17 Juli 2018

PERRY RHODAN in der Hansestadt

Mit den Kolleginnen Katrin Weil und Philine-Marie Rühmann vom Marketing reiste ich heute nach Hamburg. Verlieren wir keine unnötigen Worte über die Probleme mit der Bahn – das kann nun mal passieren –, kommen wir kurz zu den Inhalten unserer Reise.

Wir absolvierten zwei Termine im Hauptgebäude der Bauer Media Group. Beides Mal ging es um PERRY RHODAN-Band 3000; dazu wollen wir mithilfe der Kolleginnen und Kollegen im Konzern die eine oder andere Aktion starten. (Dazu verrate ich erst mehr, wenn alles »eingetütet« worden ist, wie man das heutzutage nennt.)

Ich hatte noch einen Termin mit den Kollegen des Büros, das für uns die Korrekturarbeiten erledigt. Kaffee trinken auf einem winzigen Balkon über einem Fleet der Speicherstadt – das hat was.

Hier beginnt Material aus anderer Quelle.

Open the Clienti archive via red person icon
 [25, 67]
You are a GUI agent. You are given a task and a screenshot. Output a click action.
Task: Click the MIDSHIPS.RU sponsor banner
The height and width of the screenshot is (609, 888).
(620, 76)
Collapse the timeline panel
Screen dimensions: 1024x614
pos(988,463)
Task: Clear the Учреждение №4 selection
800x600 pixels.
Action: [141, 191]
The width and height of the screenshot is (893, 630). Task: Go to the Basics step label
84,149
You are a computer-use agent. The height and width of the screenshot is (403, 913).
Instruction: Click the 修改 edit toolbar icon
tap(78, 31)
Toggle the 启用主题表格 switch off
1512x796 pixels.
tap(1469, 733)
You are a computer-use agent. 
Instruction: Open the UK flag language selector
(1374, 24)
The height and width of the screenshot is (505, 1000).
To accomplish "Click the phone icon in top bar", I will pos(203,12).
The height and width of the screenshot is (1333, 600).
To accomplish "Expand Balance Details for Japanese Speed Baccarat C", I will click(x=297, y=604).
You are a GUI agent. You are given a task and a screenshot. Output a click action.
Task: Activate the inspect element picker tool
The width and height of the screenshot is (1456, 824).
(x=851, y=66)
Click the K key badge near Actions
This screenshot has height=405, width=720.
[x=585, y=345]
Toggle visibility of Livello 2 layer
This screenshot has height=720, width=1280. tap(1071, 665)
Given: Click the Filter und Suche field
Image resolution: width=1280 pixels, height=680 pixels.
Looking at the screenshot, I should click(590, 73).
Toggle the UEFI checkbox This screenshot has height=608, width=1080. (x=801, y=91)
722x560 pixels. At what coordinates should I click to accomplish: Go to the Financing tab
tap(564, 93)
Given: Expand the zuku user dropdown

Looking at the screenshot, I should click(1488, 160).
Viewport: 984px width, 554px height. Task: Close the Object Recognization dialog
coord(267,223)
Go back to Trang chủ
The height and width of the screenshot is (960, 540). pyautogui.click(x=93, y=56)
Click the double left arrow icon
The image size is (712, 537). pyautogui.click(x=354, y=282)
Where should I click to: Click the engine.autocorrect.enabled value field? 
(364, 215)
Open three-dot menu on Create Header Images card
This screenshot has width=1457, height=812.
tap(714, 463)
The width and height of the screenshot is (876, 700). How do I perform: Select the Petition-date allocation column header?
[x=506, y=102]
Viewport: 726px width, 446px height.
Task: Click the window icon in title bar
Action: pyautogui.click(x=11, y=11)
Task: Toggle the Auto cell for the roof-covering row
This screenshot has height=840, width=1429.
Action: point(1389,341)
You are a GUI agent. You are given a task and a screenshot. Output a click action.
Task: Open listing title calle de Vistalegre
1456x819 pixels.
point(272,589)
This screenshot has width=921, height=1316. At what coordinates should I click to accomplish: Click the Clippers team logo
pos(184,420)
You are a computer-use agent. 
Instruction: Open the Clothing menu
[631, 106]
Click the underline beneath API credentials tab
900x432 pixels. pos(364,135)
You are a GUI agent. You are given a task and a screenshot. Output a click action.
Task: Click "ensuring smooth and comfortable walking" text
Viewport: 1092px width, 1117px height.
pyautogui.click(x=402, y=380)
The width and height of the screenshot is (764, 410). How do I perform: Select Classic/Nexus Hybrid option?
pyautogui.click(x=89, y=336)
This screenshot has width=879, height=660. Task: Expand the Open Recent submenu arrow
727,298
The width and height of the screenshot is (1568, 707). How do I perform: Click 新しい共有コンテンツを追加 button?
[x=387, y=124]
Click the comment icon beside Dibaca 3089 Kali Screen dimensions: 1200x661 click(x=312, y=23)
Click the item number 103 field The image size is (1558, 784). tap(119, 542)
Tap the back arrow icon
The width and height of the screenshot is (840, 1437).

Danach kurz am Jungfernstieg vorbei – siehe Foto –, ein eher durchschnittliches italienisches Essen und ein gemütliches Ausklingen des Abends im »Dock 3«. Bisher ist die Reise sinnvoll und bereichernd. Schauen wir mal, wie der Mittwoch wird.

16 Juli 2018

PERRY RHODAN auf chinesisch

Zu den großen Rätseln meines Berufes gehört, dass ich nicht genau weiß, wann unsere Serie wo veröffentlicht worden ist. Das hat einen einfachen Grund: Offenbar gab es immer wieder illegale Publikationen oder zumindest Veröffentlichungen, die – um es vorsichtig zu sagen – so abgewickelt wurden, dass sie bei uns im Verlag nicht vernünftig verzeichnet sind.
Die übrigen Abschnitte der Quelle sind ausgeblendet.